Diane Barber, executive director of the Pennsylvania Child Care Association, said it succinctly. “Parents are looking for child care, but now it’s this Catch-22. We don’t have the staff, so we can’t open the classrooms, so families can’t go back to work because they can’t find child care.”

Daycares must keep certain child-to-adult ratios, which vary from state to state. When they can’t keep those ratios, centers must stop accepting more children — or close down entirely. Texas Klondike Academy, a center in Texarkana, closed down because it didn’t have enough staff to keep running. “With the difficulties in the present labor pool, we just can’t get the people we need to keep it running,” said Pamela Reynolds, the interim director and one of the owners.

So they closed.

“I’m concerned my kids may not have a place to go,” she said. “They are all short-staffed at present.”

Many of her kids probably didn’t have a place to go, and one wonders how many parents Texas Klondike Academy’s closure left in the lurch.

1.8 million women have ghosted the workforce since the pandemic’s start, and while there are complicated factors at play, childcare is one of them.

We Need More Subsidies

While part of America’s Rescue Plan included 39 billion for childcare relief, most of it for struggling centers, only 14 states have marshaled enough — energy? time? effort? — for providers to apply for funds.
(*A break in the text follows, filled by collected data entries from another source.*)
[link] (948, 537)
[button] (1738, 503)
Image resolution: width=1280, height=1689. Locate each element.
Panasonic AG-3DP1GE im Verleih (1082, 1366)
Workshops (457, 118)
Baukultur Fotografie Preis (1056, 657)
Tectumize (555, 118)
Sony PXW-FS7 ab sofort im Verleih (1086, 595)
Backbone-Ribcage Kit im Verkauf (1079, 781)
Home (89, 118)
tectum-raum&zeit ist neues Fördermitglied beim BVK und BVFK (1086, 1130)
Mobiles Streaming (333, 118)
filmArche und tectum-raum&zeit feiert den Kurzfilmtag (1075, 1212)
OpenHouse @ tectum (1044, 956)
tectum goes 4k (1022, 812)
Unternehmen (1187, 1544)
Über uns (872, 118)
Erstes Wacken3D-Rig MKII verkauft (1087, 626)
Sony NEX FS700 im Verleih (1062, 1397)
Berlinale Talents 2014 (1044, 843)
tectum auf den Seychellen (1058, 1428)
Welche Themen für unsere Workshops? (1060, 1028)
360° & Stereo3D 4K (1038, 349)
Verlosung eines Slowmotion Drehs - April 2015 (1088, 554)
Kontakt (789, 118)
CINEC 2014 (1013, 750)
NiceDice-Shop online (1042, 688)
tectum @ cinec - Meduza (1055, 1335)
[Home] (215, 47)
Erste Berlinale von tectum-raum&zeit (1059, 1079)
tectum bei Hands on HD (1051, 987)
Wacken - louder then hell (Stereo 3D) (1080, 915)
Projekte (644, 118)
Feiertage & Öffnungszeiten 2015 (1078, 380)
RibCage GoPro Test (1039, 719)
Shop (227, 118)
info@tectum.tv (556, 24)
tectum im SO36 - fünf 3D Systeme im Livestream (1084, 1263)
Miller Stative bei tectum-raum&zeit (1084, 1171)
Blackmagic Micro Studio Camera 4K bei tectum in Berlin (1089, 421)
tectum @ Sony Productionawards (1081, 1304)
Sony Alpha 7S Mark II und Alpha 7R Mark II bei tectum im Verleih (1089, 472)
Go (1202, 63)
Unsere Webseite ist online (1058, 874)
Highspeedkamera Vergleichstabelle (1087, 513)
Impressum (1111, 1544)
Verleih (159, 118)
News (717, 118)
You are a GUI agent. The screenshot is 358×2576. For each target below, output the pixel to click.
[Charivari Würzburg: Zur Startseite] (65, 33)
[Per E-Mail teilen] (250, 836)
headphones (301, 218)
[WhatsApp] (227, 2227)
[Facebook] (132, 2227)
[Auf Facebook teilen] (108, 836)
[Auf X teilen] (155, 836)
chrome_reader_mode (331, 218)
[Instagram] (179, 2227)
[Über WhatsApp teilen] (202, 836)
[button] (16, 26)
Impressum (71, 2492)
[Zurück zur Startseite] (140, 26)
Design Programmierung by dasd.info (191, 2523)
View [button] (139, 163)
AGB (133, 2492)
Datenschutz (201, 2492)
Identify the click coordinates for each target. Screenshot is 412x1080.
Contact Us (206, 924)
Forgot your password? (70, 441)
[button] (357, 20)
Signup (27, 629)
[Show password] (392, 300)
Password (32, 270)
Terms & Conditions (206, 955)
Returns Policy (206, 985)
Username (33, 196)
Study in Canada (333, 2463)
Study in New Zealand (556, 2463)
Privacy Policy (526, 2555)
And make no mistake: this is a short-term fix. It wouldn’t actually raise pay, and therefore wouldn’t do a damn thing other than buy some PPE and maybe stave off disaster for a few more months.

We can’t lose our childcare workers to McDonald’s and Wal-Mart. Kids need consistent, stable caregivers — especially low-income kids, who already have enough factors working against them. If we compensated childcare workers at the rate we compensate kindergarten teachers — including health and retirement benefits — we’d assure the quality of care our kids need during their most crucial development. Jordyn Rossignol, owner of Miss Jordyn’s Child Development Center in rural Caribou, Maine, told The Washington Post, “We need significant public investment to stay open. The days of only surviving off tuition from parents and off the backs of working families is done.”

Biden wants to address this by dropping 450 billion on childcare: it would “reduce costs for lower- and middle- income families,” “offer higher wages to caregivers,” and “provide free kindergarten for 3- and 4-year-olds.”

But even some Democrats aren’t here for it. Sen. Joe Manchin III from West Virginia, who one can only assume has never had children in daycare or a family member work in a licensed daycare center, said, “It’s not the federal government’s responsibility to educate all our children.”

Then whose responsibility is it, Joe? Freaking Sesame Street’s? Oh, wait. They’re federally subsidized.

Maybe we should leave it up to Spongebob. These days, with parents scrambling to work from home while providing childcare, we probably are.